Not only is movement central to music production, it also occurs naturally and automatically during music listening among both musicians and nonmusicians. Although the ability to synchronize movements to an auditory beat does not require training or practice, musical experience is helpful in perceiving (Ehrlé & Samson, 2005; Jones & Yee, 1997; Madison & Merker, 2002; Yee, Holleran, & Jones, 1994) and producing (Repp, 2010; Repp & Doggett, 2007) isochronous sequences. Despite our tolerance for timing irregularities in musical sequences (Madison & Merker, 2002), changes in isochronous sequences are quite salient. Here, we complement previous work examining the perceptual effects of music listening on body movement by exploring movement’s effect on our ability to detect timing changes in isochronous sequences.

Subjective measures of movement and auditory perception

Movement’s effect on listeners’ perception of music raises questions about its effects on those performing it. Studies investigating whether movement alters one’s own perception have typically used subjective tasks. For example, body movement can affect the perception of metric structure—a subjective “grouping” of beats. Participants moving on every second or third beat while listening to an ambiguous auditory rhythm later report that the motion-consistent meter sounds more familiar (Phillips-Silver & Trainor, 2007, 2008). Extensive musical exposure is not a requirement, since infants bounced in this manner exhibit similar effects (Phillips-Silver & Trainor, 2005). Vestibular stimulation is crucial, since artificial vestibular input independent of physical head movement is sufficient to trigger the phenomenon (Trainor, Gao, Lei, Lehtovaara, & Harris, 2009).

Moving to an auditory sequence also facilitates subjective pulse extraction (i.e., identifying “the beat”), particularly for tempi within comfortable movement frequencies. Movement while listening also influences the amount of synchrony between this extracted pulse and the auditory sequence (Su & Pöppel, 2011). Although this indicates that movement can facilitate pulse extraction, its effect on perceived timing remains an open question. This relationship can (and frequently has) been explored through tapping—a paradigm useful for studying synchronization, as well as timing acuity (see Repp, 2005, for an extensive review).

In contrast to tapping itself, tapping’s effect on perception is less well researched. Nonetheless, Repp (2002) explored the role of musical context in sensorimotor synchronization and in timing perception. After hearing a piano solo with either consistent timing or small perturbations, trained musicians listened to a separate rhythmic sequence in one of three conditions: perception only, where they identified perturbations; synchronization only, where they tapped along to the sequence; and perception and synchronization, where they both tapped along and identified perturbations. Detection of perturbations in the perception-only and the perception-and-synchronization conditions was significantly impaired by timing perturbations, yet performance in the synchronization-only condition was not affected. Here, perception was more sensitive to preceding context than was movement (tapping). Since it was beyond the study’s scope, Repp (2002) did not explicitly address whether synchronization influenced the ability to detect deviations within the rhythm.

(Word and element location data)
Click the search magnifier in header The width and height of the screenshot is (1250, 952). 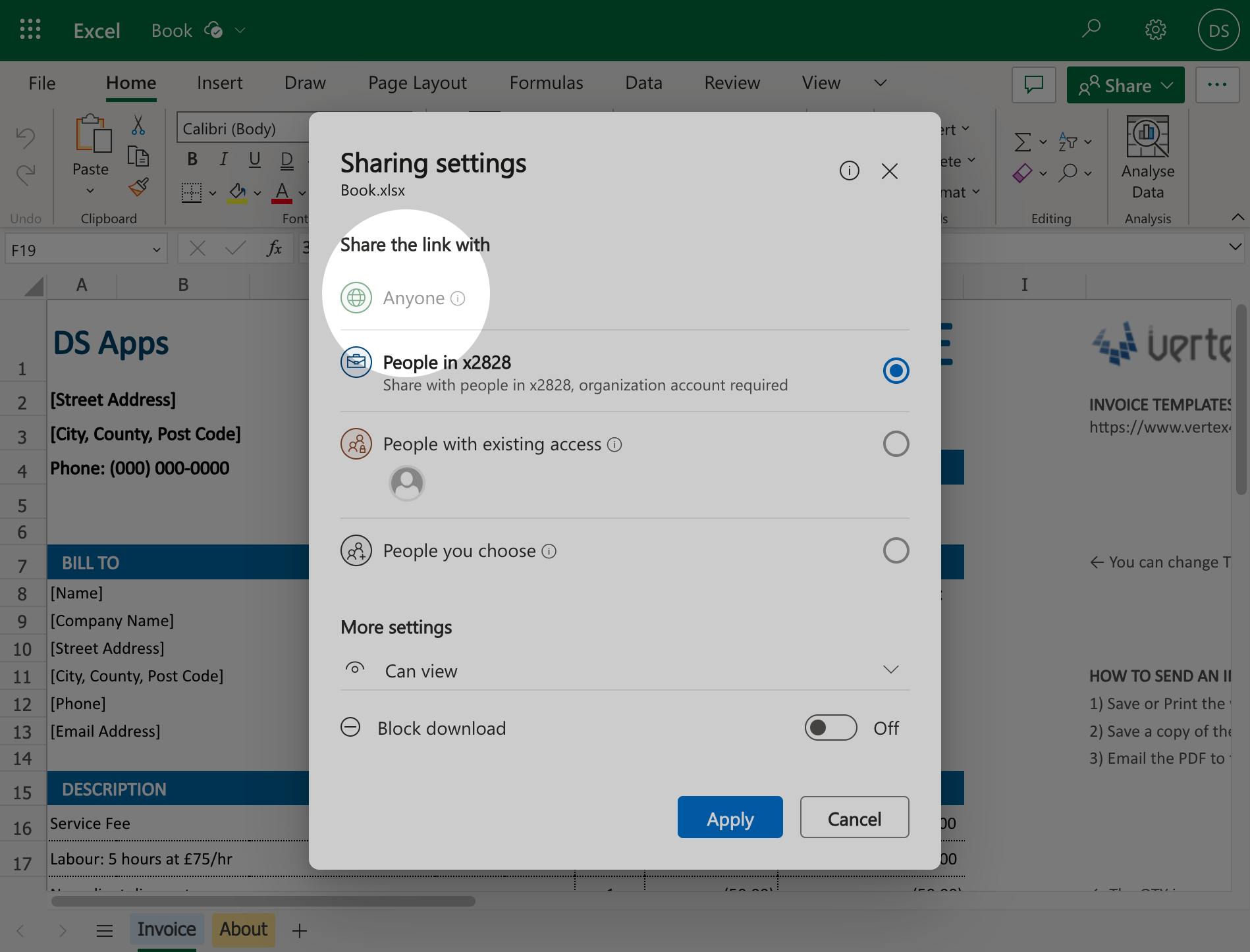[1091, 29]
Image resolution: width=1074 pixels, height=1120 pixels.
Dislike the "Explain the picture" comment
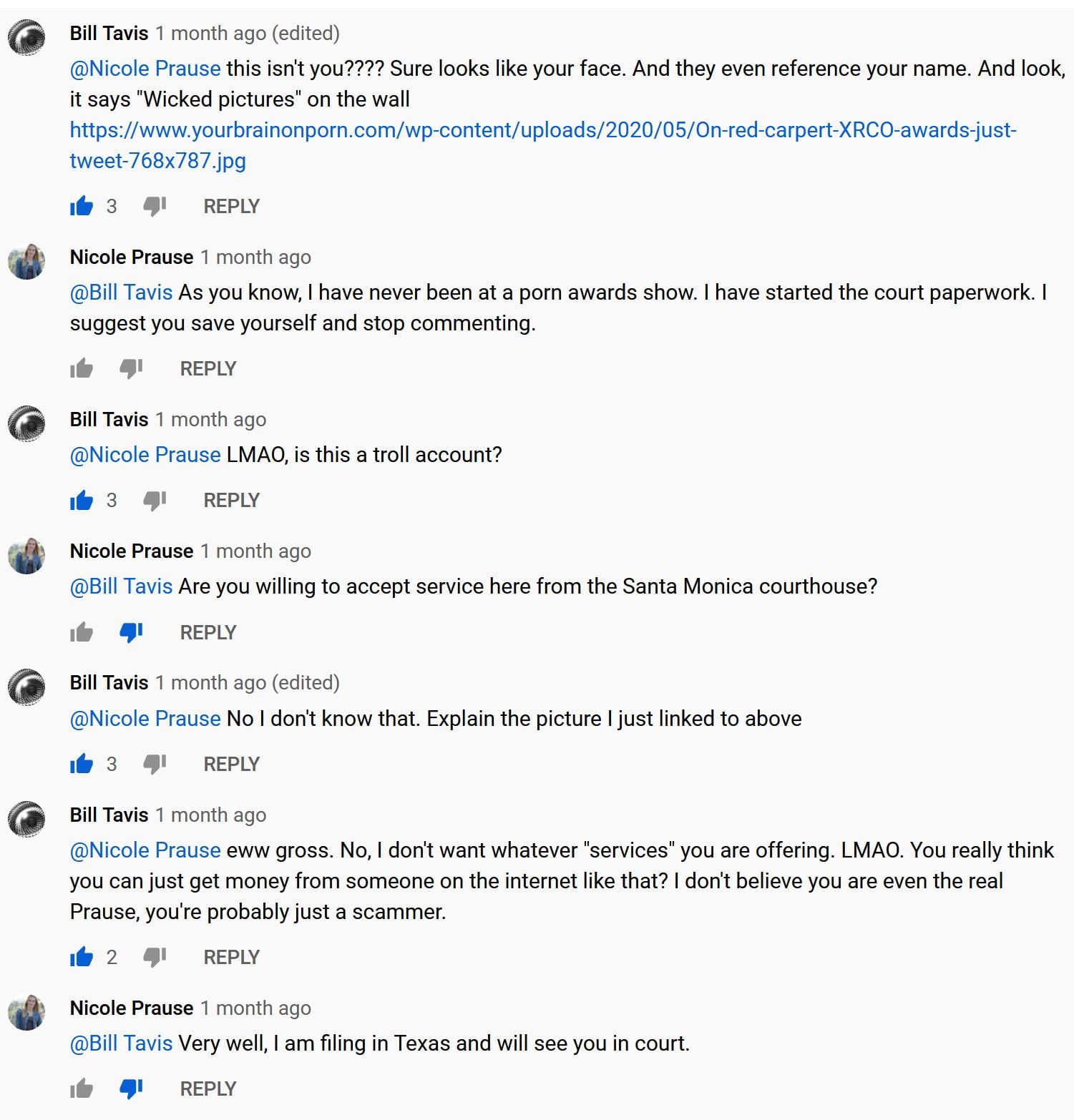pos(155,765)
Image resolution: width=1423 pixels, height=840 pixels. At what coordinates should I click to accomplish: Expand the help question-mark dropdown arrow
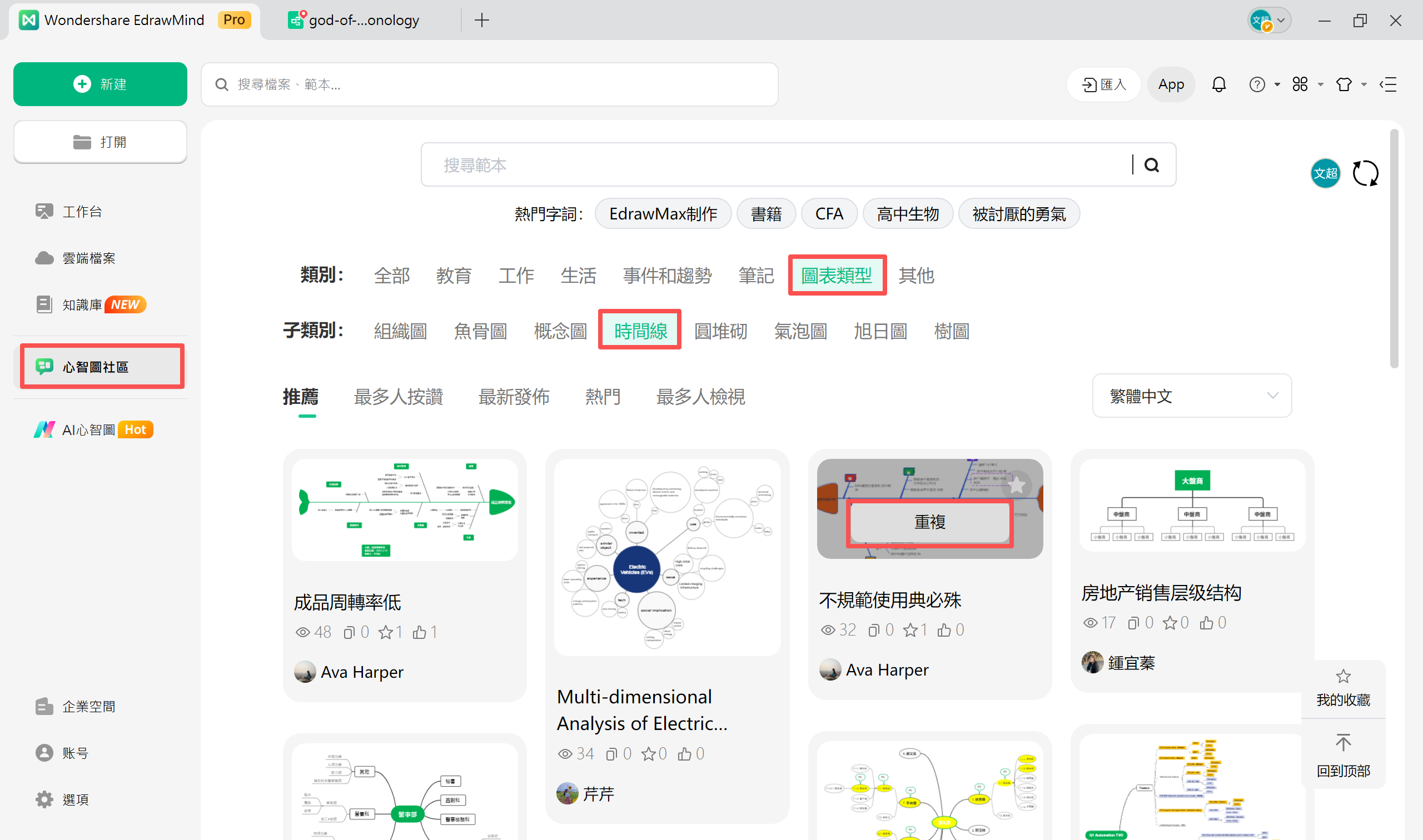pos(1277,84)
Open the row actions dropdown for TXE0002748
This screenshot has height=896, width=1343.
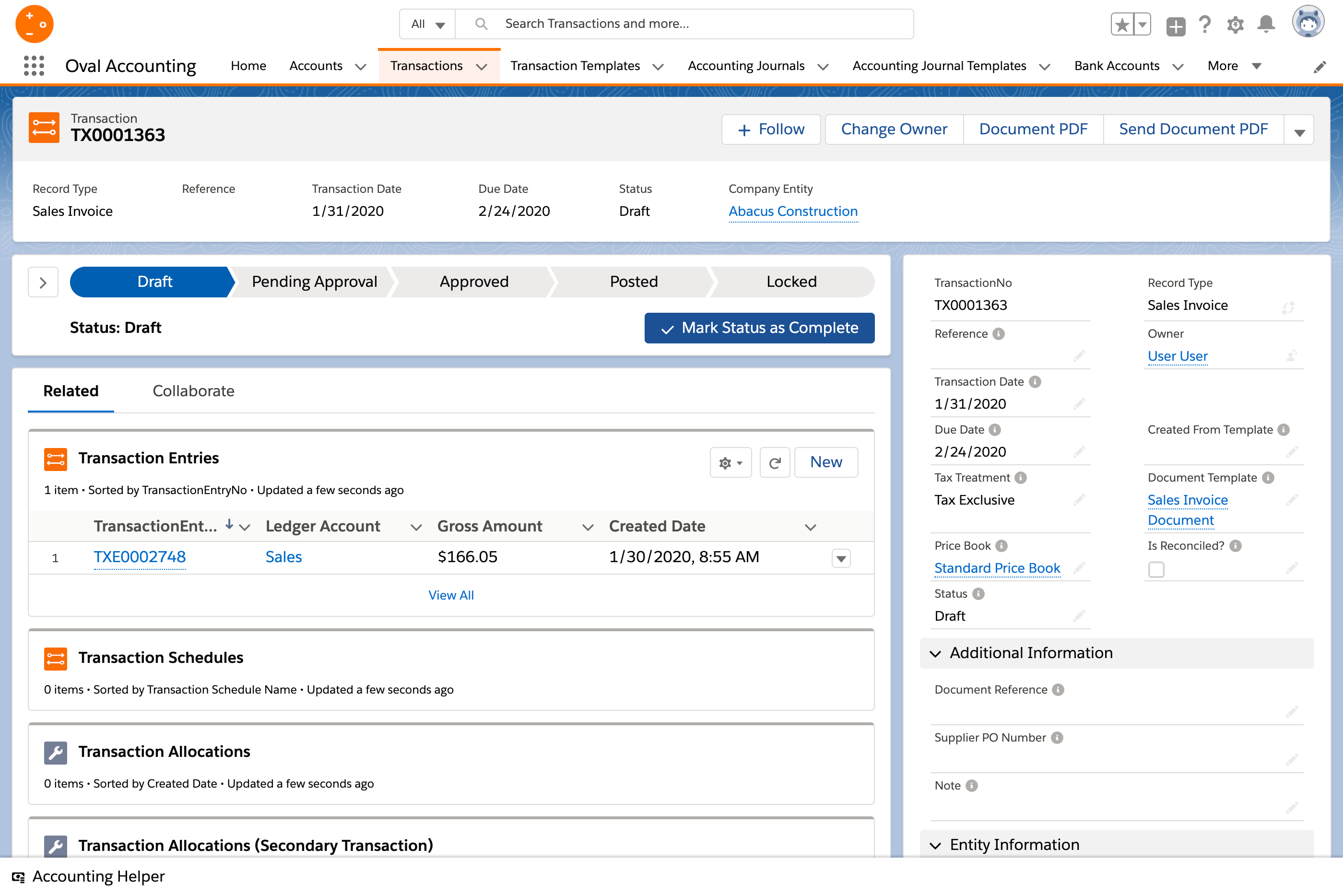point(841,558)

▸ Objective 1: In the passage above on movement and timing perception, what are the three listening conditions in Repp's (2002) study?
▸ Objective 2: According to the passage on movement and timing perception, what do participants who move on every second or third beat while listening to an ambiguous rhythm later report?
▸ Objective 3: Why does the passage on movement and timing perception call vestibular stimulation crucial to the effect of movement on perceived metric structure?

▸ Written answer 1:
1. Perception only: participants identified perturbations.
2. Synchronization only: participants tapped along to the sequence.
3. Perception and synchronization: participants both tapped along and identified perturbations.

▸ Written answer 2: They report that the motion-consistent meter sounds more familiar.

▸ Written answer 3: Artificial vestibular input, independent of physical head movement, is enough to trigger the phenomenon.